By blooberry anchor Wednesday, 15. October 2008, 00:21:31

MAMA: The URL Set



( Read the article )

By scipio anchor Saturday, 18. October 2008, 21:04:53

avatarGiven the goal of MAMA and the other uses that you've thought of:

Originally posted by Brian Wilson:

The intent has always been for MAMA to provide those developing the Opera Web browser with a tool to quickly find live examples of markup and other Web page structural components. We at Opera believe this tool can also be useful to other stakeholders in the standards and browser-making world. For example:

  • Browser manufacturers and others can use MAMA data on the popularity of widely used technologies to prioritize bugs and justify adding support for new technology to in-progress releases.
  • Standards bodies can use the data to measure the success and adoption rates of various technologies.
  • Web developers can use the same data to justify support of various technologies in their work.
    It can provide real-world, practical samples of the Web developer's "art", for inspiration and instruction.
(article)

what do you think are ways to improve the URL set? Something I immediately thought of was that you don't need a population that is as large as possible to be respresentative of all the web, but rather a population that accounts for a significant part of web usage. In other words, to determine which technologies are popular, do you really need to know how many webmasters have used them? Isn't it more relevant to browser manufacturers to know how often browser users encounter these technologies? I was therefore a bit surprised that the country frequency list of MAMA didn't quite match data on the popularity of country code TLDs (even though admittedly that in itself doesn't indicate web site popularity either). I would think that at Opera - if you ignore other criteria for prioritizing bug fixes - bugs that can be witnessed at high profile sites (such as for example CNN.com) have a higher priority than bugs that occur on some obsure pages nobody visits.
In the section about Surface vs. Deep URLs, you too seem to suggest that this is what you're really after:

Originally posted by Brian Wilson:

We are interested in an average user browsing experience, (...)
(article)


I haven't really thought about how you could create a URL set that takes web site popularity into account, but don't you think that in that case a (much) smaller set than the current MAMA set would suffice to cover most browser users' needs?

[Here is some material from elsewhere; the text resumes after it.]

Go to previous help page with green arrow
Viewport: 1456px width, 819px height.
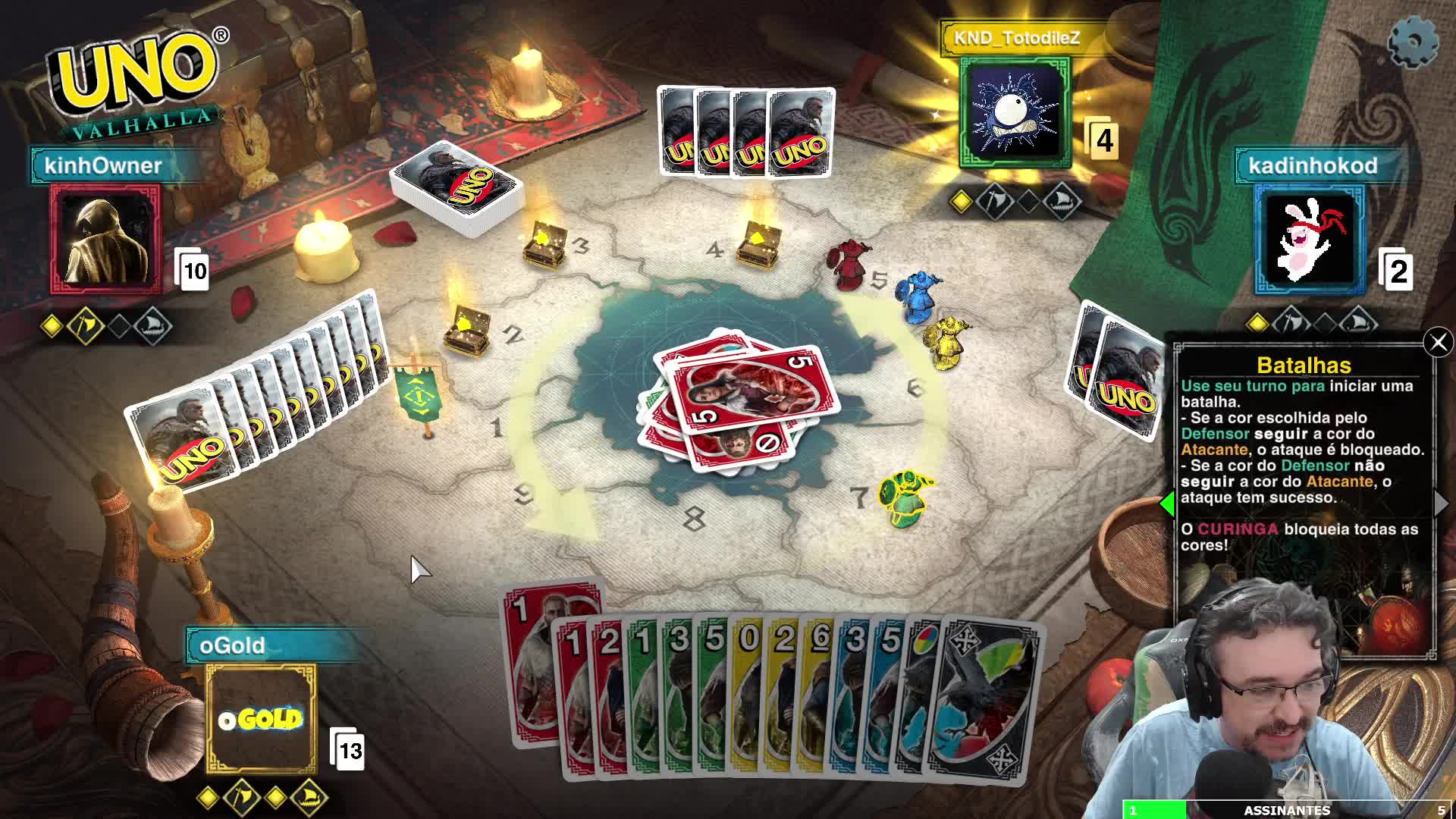coord(1168,503)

By the way, the MAMA project is VERY interesting and I loved reading your articles about it.

By blooberry anchor Tuesday, 28. October 2008, 20:09:28

avatarHi and thanks for your thoughts. You raise many great points. I held off responding in order to organize my thoughts a bit on the issue (not that I haven't already been thinking about this a lot :wink: )

Originally posted by scipio:

Given the goal of MAMA and the other uses that you've thought of:
{snip}
what do you think are ways to improve the URL set? Something I immediately thought of was that you don't need a population that is as large as possible to be representative of all the web, but rather a population that accounts for a significant part of web usage.

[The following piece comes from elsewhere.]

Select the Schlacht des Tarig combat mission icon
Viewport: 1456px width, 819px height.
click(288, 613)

The first thing I want to do is even the skew between surface URLs and deep URLs. The DMoz URL set has a high skew toward surface URLs and most documents on the Web are not surface pages. The rough plan I have for that is to look for deep URLs when analyzing a surface URL, adding it to a group of URLs to still be analyzed. MAMA already looks at all hyperlinks in a document, so this should not be much of a stretch to do. Deep URLs would be chosen at random from the available candidates. After a static URL set is analyzed, with deep URL candidates vetted and added where possible, post-processing of the list will determine where the set is weak on surface URLs (domains with only deep URLs represented), and add those to the queue to be analyzed. I think a good goal would be at least 1 to 1 surface versus deep URLs, but an even better next step would a 2:1 ratio of deep to surface URLs.

DMoz is a great URL set starting point, although MAMA is already bigger than that. I'm trying to be very egalitarian in URL acquisition. Quantcast has a significant URL list available. Alexa has URLs available for a fee. Opera's MINI platform may have URLs to add as well. MAMA itself also stored lists of external domains it encountered that weren't in its database already, and those could be used. Until infrastructure issues are worked out, the size of the set will be the least of MAMA's problems. :smile:

Originally posted by scipio:

In other words, to determine which technologies are popular, do you really need to know how many webmasters have used them? Isn't it more relevant to browser manufacturers to know how often browser users encounter these technologies? I was therefore a bit surprised that the country frequency list of MAMA didn't quite match data on the popularity of country code TLDs (even though admittedly that in itself doesn't indicate web site popularity either). I would think that at Opera - if you ignore other criteria for prioritizing bug fixes - bugs that can be witnessed at high profile sites (such as for example CNN.com) have a higher priority than bugs that occur on some obscure pages nobody visits.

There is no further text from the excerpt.